-- Information follows --

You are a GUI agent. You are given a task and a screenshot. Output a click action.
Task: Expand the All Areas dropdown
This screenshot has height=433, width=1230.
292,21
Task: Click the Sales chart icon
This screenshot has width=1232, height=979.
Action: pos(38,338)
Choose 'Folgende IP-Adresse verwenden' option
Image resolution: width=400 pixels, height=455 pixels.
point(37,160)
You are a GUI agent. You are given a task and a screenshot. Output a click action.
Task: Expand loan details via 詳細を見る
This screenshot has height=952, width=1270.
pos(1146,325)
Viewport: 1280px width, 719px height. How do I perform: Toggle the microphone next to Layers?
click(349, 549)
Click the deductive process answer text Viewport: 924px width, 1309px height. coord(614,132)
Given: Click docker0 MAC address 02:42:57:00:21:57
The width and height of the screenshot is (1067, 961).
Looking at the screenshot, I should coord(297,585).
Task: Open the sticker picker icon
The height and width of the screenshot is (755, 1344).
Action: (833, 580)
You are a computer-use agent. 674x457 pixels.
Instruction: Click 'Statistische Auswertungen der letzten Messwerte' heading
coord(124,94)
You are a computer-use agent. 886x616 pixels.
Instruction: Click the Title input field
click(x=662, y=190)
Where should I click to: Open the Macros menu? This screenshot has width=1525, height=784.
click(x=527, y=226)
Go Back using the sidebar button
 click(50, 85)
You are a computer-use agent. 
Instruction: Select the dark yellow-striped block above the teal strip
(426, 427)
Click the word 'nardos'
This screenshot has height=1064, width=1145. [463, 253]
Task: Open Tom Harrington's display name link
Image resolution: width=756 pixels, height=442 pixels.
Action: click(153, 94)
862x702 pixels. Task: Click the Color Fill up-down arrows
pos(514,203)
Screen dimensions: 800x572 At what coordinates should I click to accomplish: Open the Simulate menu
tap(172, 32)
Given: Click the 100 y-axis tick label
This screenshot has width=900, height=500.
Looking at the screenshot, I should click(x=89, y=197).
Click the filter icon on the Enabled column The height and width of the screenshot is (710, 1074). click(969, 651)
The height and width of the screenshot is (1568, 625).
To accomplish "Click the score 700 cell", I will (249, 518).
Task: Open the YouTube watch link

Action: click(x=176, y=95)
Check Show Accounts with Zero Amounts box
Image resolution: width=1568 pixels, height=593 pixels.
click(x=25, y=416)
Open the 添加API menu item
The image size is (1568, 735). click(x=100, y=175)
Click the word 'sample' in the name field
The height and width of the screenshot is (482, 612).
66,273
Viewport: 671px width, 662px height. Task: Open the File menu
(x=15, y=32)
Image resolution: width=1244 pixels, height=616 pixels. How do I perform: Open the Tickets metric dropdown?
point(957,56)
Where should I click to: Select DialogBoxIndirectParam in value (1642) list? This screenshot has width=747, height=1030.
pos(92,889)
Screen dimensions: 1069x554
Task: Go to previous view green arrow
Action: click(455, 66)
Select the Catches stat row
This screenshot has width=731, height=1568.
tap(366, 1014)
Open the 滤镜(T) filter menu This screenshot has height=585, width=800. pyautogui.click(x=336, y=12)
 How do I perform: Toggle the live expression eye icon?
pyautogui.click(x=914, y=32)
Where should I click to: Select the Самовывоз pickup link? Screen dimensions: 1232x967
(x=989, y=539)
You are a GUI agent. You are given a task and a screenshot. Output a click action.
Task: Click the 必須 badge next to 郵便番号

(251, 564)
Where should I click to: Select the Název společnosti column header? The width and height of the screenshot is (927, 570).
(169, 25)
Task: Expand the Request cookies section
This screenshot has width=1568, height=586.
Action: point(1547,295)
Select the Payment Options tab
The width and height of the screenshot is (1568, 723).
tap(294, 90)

-- Information concluded --

Task instructions: Sift the material for lines that include the word "computer", and copy each one.

Solution:
You are a computer-use agent. 674x457 pixels.
You are a computer-use agent. 886x616 pixels.
You are a computer-use agent. 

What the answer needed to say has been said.